[Dataset entries]
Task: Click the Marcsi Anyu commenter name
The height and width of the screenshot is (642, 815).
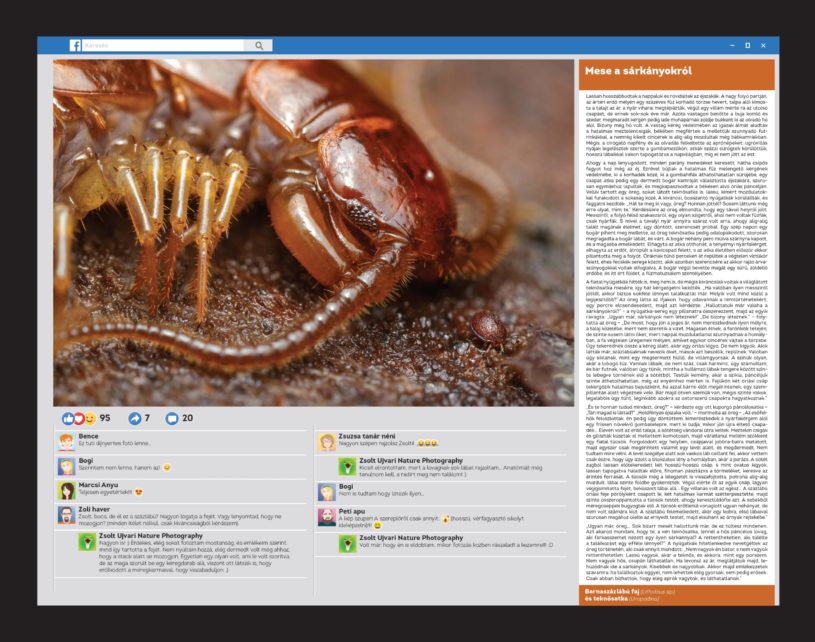Action: tap(97, 484)
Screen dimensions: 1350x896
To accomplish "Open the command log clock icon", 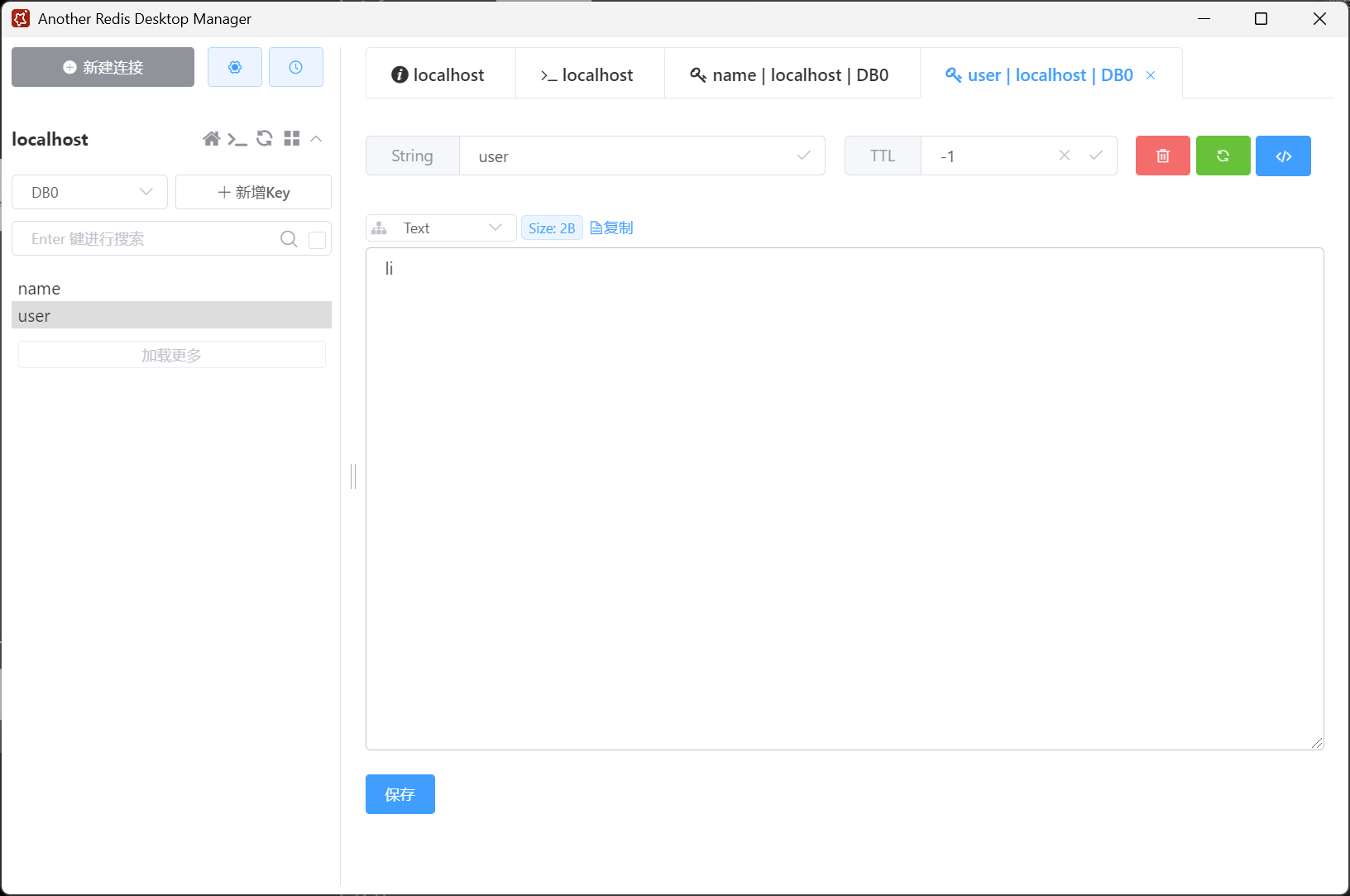I will pos(295,67).
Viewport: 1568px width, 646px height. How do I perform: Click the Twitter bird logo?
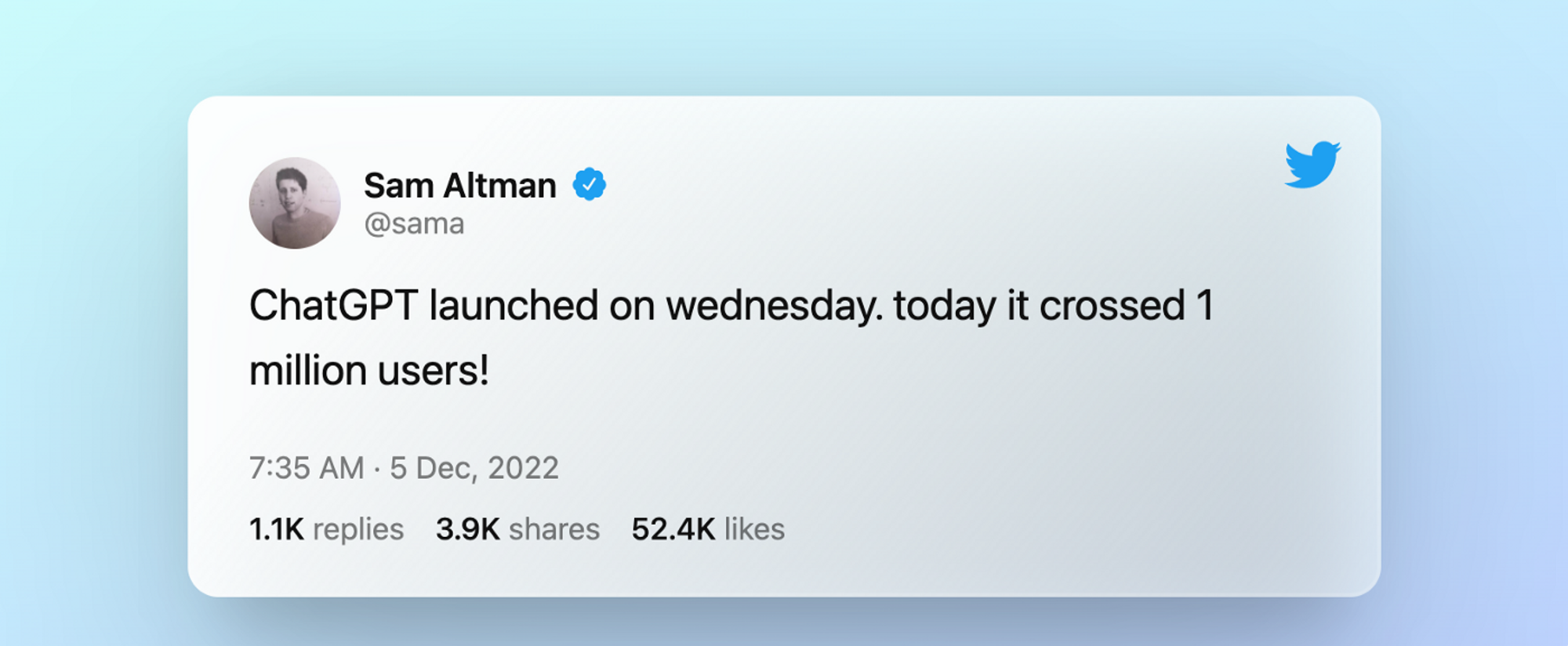[1312, 165]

▶ [INSTRUCTIONS TO FOLLOW]
Leaving the pictures aside, copy exactly and only the lines from the one holding "Viewport: 1568px width, 646px" through the final line of the data, both ends kept.

▶ [OUTPUT FOR THIS EXERCISE]
Viewport: 1568px width, 646px height. How do I perform: Click the Twitter bird logo?
[1312, 165]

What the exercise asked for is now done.